Ada beberapa cara dalam proses penamaan, antara lain: (1) peniruan bunyi, (2)
penyebutan bagian, (3) penyebutan sifat khas, (4) penyebutan apelativa, (5) penyebutan
tempat asal, (6) penyebutan bahan, (7) penyebutan keserupaan, (8) penyebutan
pemendekan, (9) penyebutan penemuan baru, dan (10) penyebutan pengistilahan.

2) Parafrasis

Parafrasis merupakan deskripsi lain dari suatu leksem, misalnya:

Paman dapat diparafrasis menjadi:

(a) adik laki-laki ayah

(b) adik laki-laki ibu

berjalan dapat dihubungkan dengan:

(a) berdarmawisata
(b) berjalan-jalan

(c) bertamasya

(d) makan angin

(e) pesiar

3) Pengklasifikasian

Pengklasifikasian adalah cara memberikan pengertian pada suatu kata dengan cara
menghubungkan kata yang satu dengan kata yang lain. Klasifikasi atau taksonomi
merupakan suatu proses yang bersifat alamiah untuk menampilkan pengelompokan
sesuai dengan pengalaman manusia. Klasifikasi dibedakan atas klasifikasi dikotomis yaitu
klasifikasi yang terdiri atas dua anggota kelas atau subkelas saja dan klasifikasi
kompleks yaitu klasifikasi yang memiliki lebih dari dua subkelas.

4) Pendefinisian

Pendefinisian adalah suatu proses memberi pengertian pada sebuah kata dengan
menyampaikan seperangkat ciri pada kata tersebut supaya dapat dibedakan dari kata-
kata lainnya sehingga dapat ditempatkan dengan tepat dan sesuai dengan konteks.

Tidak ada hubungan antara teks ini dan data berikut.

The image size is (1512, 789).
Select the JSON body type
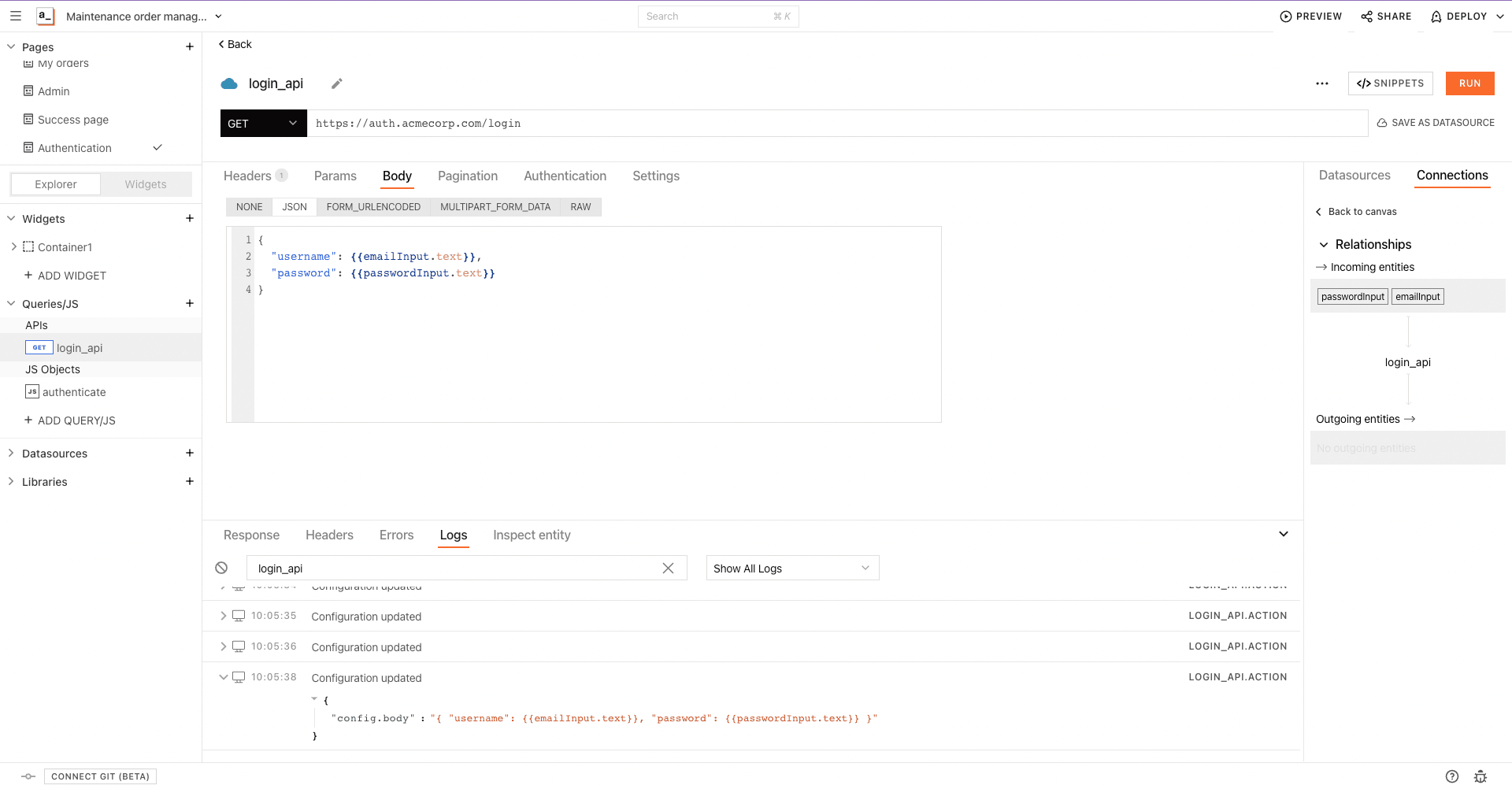click(295, 207)
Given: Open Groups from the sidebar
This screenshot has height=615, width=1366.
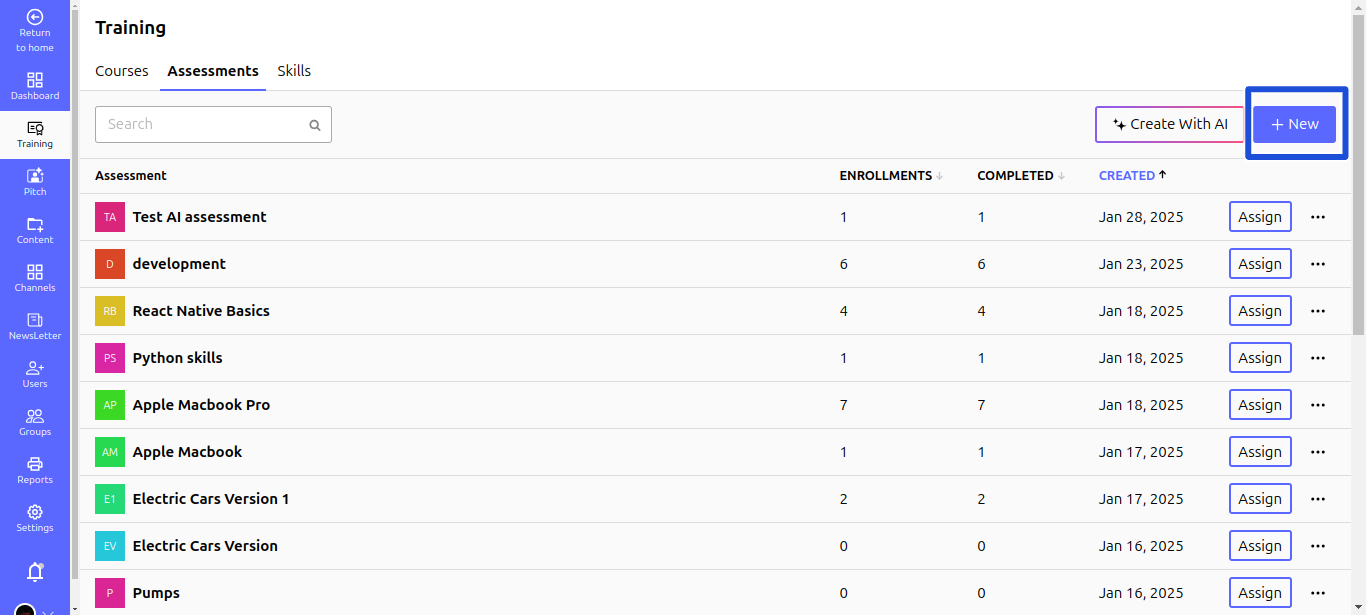Looking at the screenshot, I should click(x=35, y=416).
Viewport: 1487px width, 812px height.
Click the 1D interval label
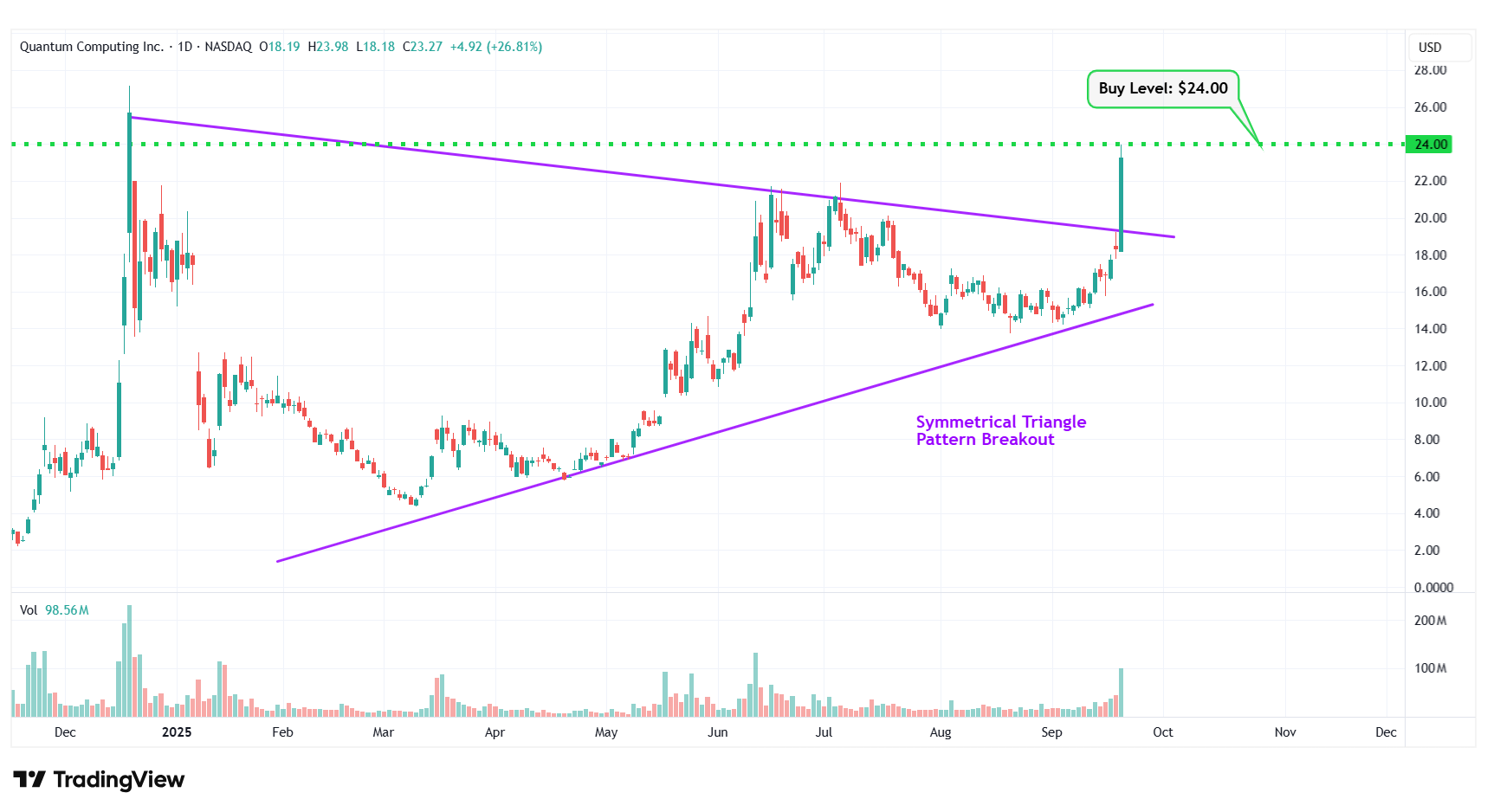(x=184, y=47)
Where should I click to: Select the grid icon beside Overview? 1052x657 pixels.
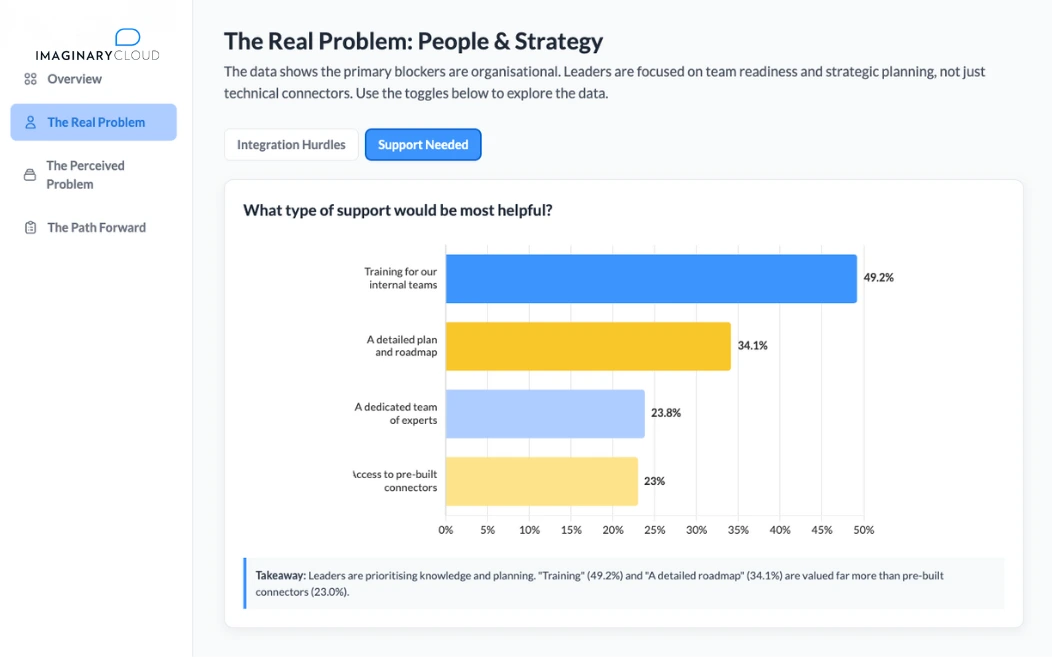coord(30,79)

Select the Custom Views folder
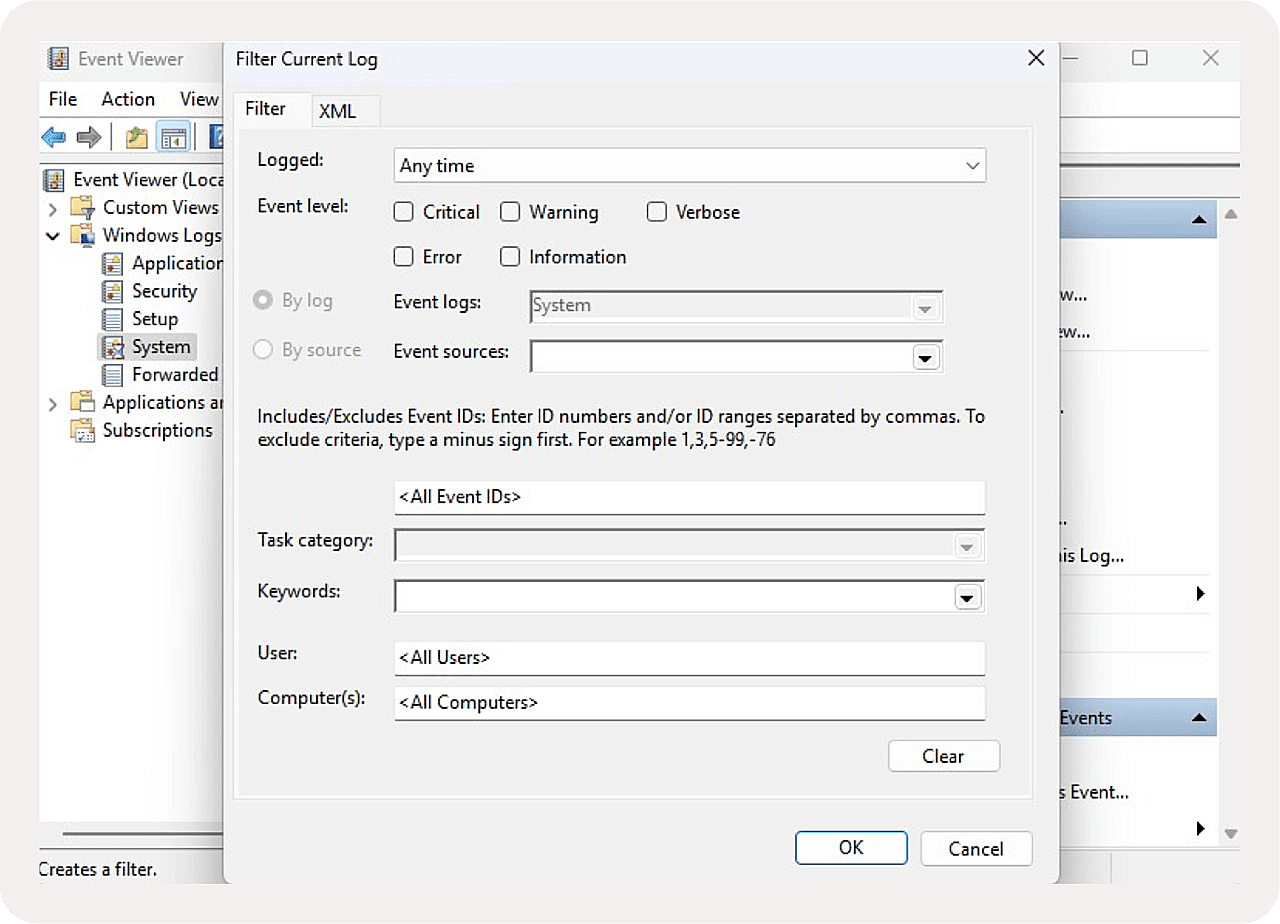pos(160,207)
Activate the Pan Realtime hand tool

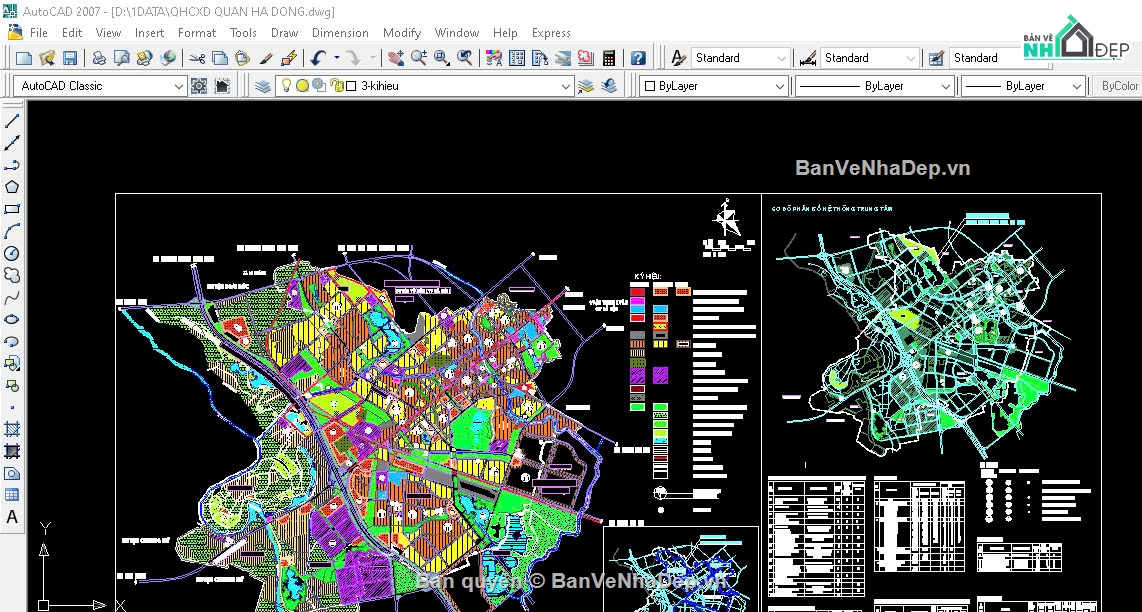tap(396, 59)
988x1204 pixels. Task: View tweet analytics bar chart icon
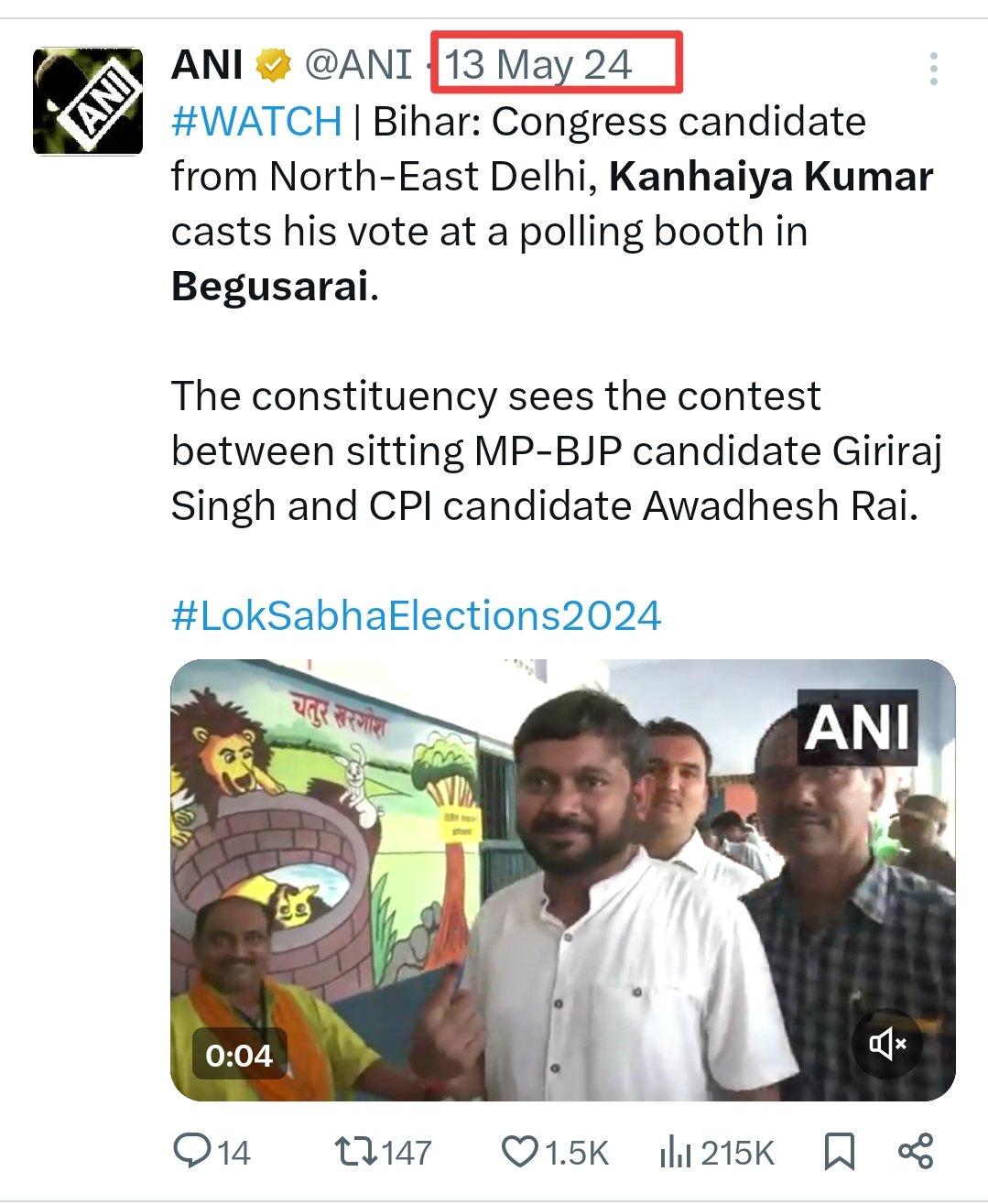pyautogui.click(x=675, y=1152)
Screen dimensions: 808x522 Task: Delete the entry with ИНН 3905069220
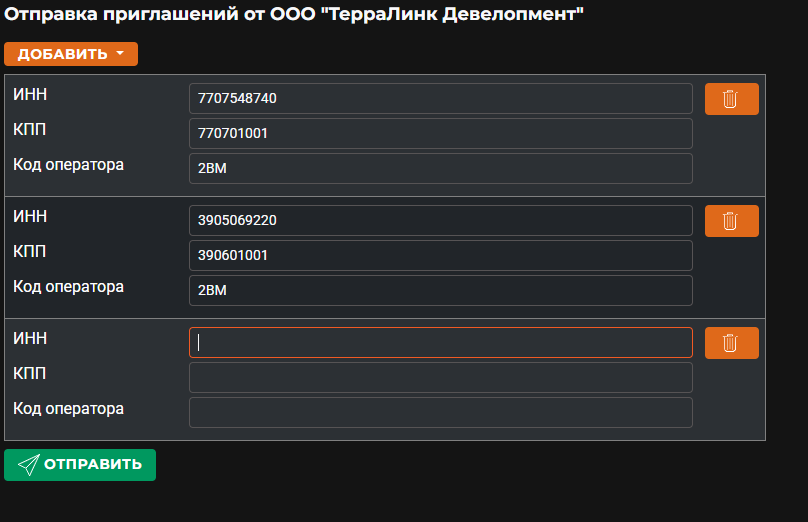pos(731,221)
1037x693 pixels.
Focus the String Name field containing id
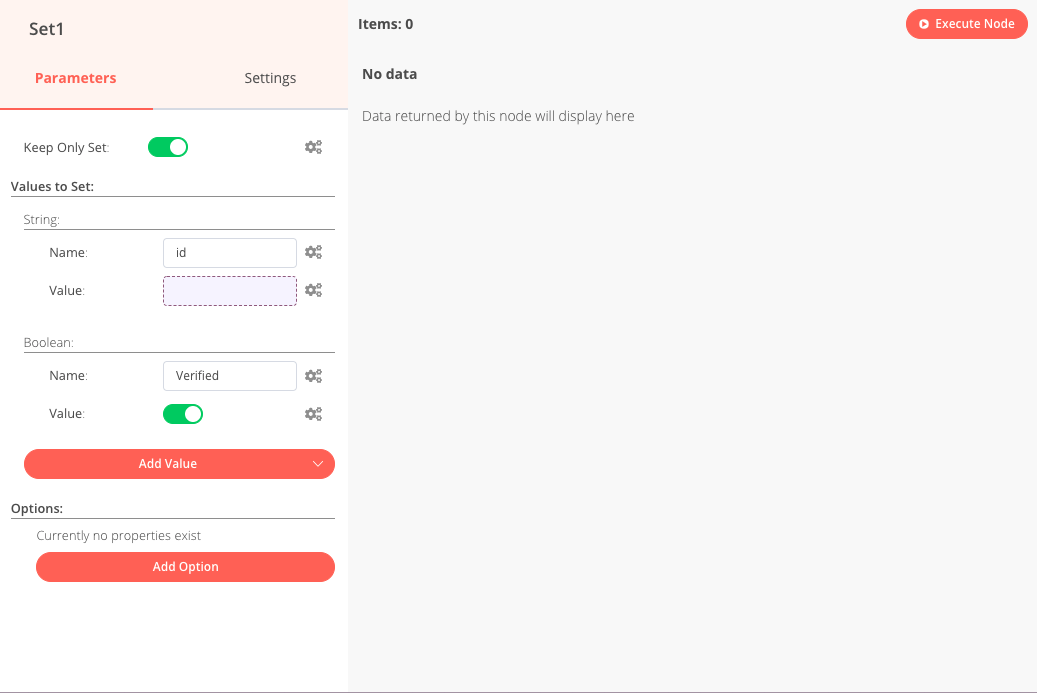[x=229, y=253]
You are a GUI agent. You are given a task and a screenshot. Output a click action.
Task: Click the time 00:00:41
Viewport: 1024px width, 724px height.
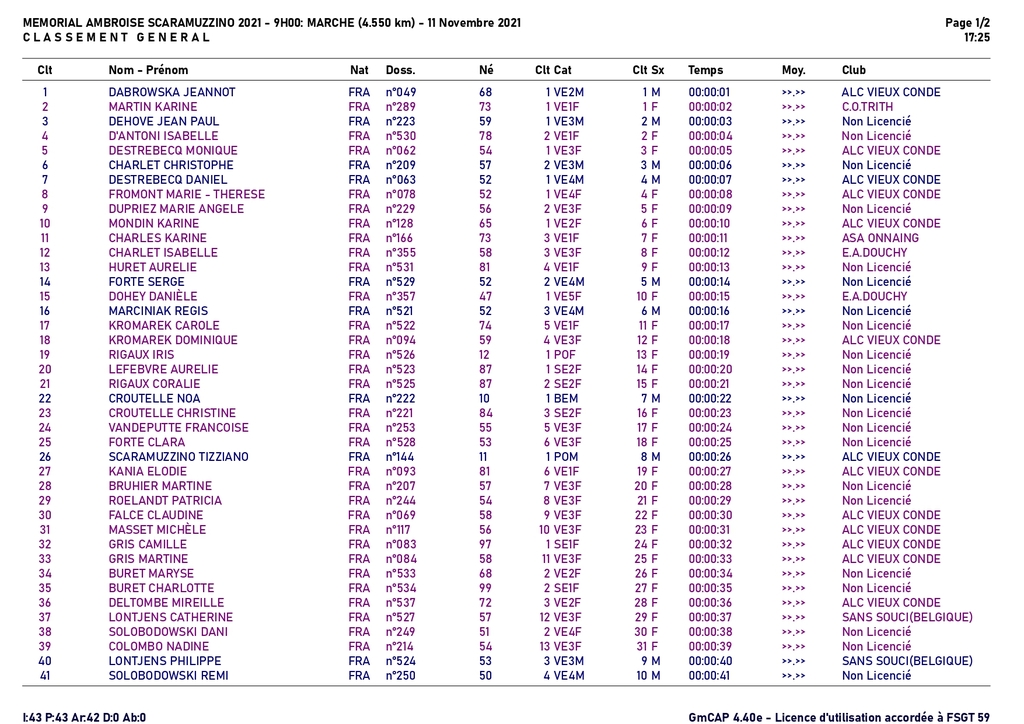click(710, 676)
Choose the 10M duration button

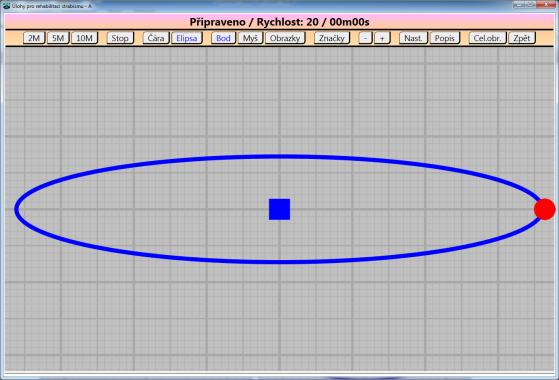point(84,38)
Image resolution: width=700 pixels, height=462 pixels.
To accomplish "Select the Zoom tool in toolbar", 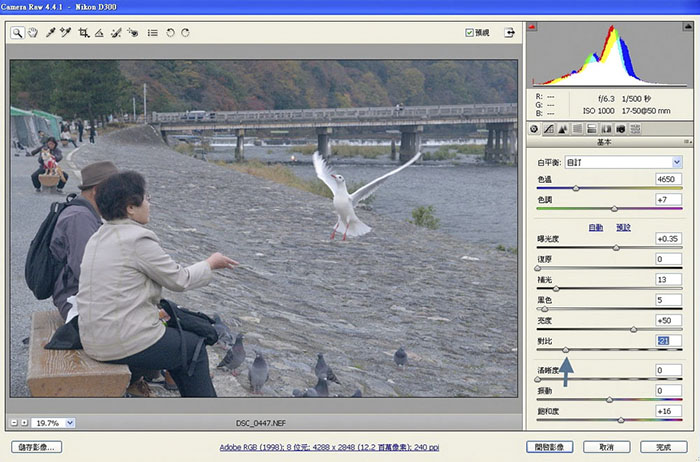I will 18,33.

C. Manfaat Analisis Komponen Makna

Kajian semantik lewat analisis komponen lebih lanjut juga melatari kehadiran semantik
interpretif seperti yang dikembangkan oleh Katz & Fodor. Jerrold J. Katz,
mengungkapkan bahwa pemahaman komponen semantis sangat berperanan dalam upaya
memahami pesan lewat penguraian fitur semantis suatu utterance. Selain itu,
pemahaman komponen semantis juga berperanan dalam memproduksi kalimat-kalimat
baru sehingga berbagai struktur sintaktik dan fonologis dapat dikembangkan dan
diwujudkan. Pengembangan struktur sintaktik yang dilatari penguasaan komponen
semantis yang dalam semantik interpretif, disebutkan memiliki hubungan erat dengan
penguasaan makna kata seperti yang terdapat dalam kamus (Aminuddin, 2008). Selain itu
Chaer (2009:116-117) juga memperinci manfaat analisis komponen makna sebagai
berikut.

1) Digunakan untuk membedakan makna suatu kata dengan kata yang lain.

Misalnya kata ayah dan ibu dapat dibedakan berdasarkan ada atau tidak adanya ciri
jantan.

2) Perumusan di dalam kamus.

Kamus Umum Bahasa Indonesia susunan W.J.S Poerwodarminto mendefinisikan kata


kuda sebagai ‘binatang menyusui yang berkuku satu dan biasa dipiara orang untuk
kendaraan’. Menurut Wunderlich (dalam Pateda, 2001) untuk mendefinisi sesuatu dapat
digunakan definisi berdasarkan genus proximum (mengacu kepada rincian secara umum)
dan differentia specifica (mengacu kepada spesifikasi sesuatu yang didefinisikan). Jadi
ciri ‘binatang menyusui, berkuku satu, dan biasa dipiara orang’ adalah yang menjadi
ciri umum dan ciri makna ‘kendaraan’ menjadi ciri khusus yang membedakannya
dengan sapi dan kambing.

3) Dapat menggolong-golongkan kata atau unsur leksikal seperti dalam teori


medan makna.

4) Dapat digunakan untuk mencari perbedaan kata-kata yang bersinonim

Kata-kata bersinonim seperti kandang, pondok, rumah, istana, keraton, dan wisma. Kata
tersebut dianggap bersinonim dengan makna dasar ‘tempat tinggal’. Kata kandang
dapat dibedakan dari kelima kata lain berdasarkan ciri [+manusia] dan [-manusia].